Running a small business has its good moments and bad moments, and one of the things a small business may have issues with is meeting minimum order requirements. It can be frustrating when you feel that you are not getting the same opportunities and services that large businesses receive. One solution to this may be a buying group.
What is a Buying Group and Should You Join One?
A buying group is a collection of people and companies who join together to increase their buying and bargaining power. Together, they can bargain for better discounts and services.
Before you decide to start a group, do research to see if one already exists in your category. You may be able to join an established group. This might be a better choice than starting your own. If an appropriate group does not exist, it may be time to start your own.
What Do Businesses Use Buying Groups?
The IBIS World database estimates there are 728 buying groups in the USA, which contribute to a $5 billion market. In the following industries, smaller businesses take advantage of their combined purchasing power to receive goods and services:
- The healthcare industry
- Industrial manufacturers
- The agricultural industry
- Retail and grocery businesses
- Non-profit organizations
Group Purchasing Organizations Benefits
Joining a purchasing group has many benefits, including lower cost of goods purchased from vendors, lower shipping costs, centralized ordering, and support from the organization itself.
Drawbacks to Buying Groups
While there are many pros, there are also cons to consider. Buying groups don’t work with all suppliers, so if you have a favorite vendor, you may not be eligible for buying group discounts on their products or services. Sometimes, the buying group will require supplier exclusivity, so you cannot use multiple vendors.
Costs of joining a buying group
The majority of buyers’ groups are funded by membership fees, paid by the small businesses they represent. Find out how buyers’ groups are funded if you’re interested in joining.
Some members pay their dues purely through membership, while other members get a portion of the commissions from suppliers. Some groups use a combination of both or have other ways to raise money.

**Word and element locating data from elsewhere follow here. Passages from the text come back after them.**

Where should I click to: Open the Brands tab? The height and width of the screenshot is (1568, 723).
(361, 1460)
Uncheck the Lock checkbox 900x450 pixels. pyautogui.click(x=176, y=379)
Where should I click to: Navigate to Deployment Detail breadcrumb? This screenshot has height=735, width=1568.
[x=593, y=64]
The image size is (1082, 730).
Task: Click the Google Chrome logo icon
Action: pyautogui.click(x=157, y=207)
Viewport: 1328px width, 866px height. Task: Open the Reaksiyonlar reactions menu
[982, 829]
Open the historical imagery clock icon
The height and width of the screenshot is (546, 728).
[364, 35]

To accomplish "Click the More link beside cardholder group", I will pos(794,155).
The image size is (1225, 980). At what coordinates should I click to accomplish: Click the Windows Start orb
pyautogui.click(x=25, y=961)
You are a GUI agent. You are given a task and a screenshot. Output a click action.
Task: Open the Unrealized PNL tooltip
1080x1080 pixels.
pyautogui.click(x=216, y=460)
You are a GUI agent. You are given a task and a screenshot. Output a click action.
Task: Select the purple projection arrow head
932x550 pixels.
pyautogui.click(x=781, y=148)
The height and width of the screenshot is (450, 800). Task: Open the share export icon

It is important to know how buying groups work and the benefits you will receive before joining.
How to Start a Buy in Group
The first step to starting a buying group is to find other business owners that need the same help you do. You need to reach people outside of your area that is not competition. These potential members meet certain criteria and agree to your group terms.
Once you’ve gathered your initial members, you all need to decide on what products to buy and which providers you want to use. You and the other members need to set up and organize the group. This can include all bank accounts needed, a Board of Directors, and other details needed for your group to be successful. Once everything is organized, you can register your group and begin saving.
Most buying groups are run as their own companies, and they will require employees and, of course, good planning. Don’t forget to treat your buying group as carefully as you would any other business venture.
Determine if you have the time and space for a buy-in. As your bulk order is divided up, you’ll need space to store it and space to store your packaging materials. Your time will be needed to create, send, and package each buyer’s order, then ship it.
Locate products that you think will sell well. Make a list based on your research.
Develop relationships with manufacturers. It is usually as simple as sending them an email or a message on a marketplace. You can request samples from manufacturers you want to work with after you find them. Your manufacturer may send it for free or they may ask you to pay.
You should become familiar with import duties if you plan to order products from overseas (such as China).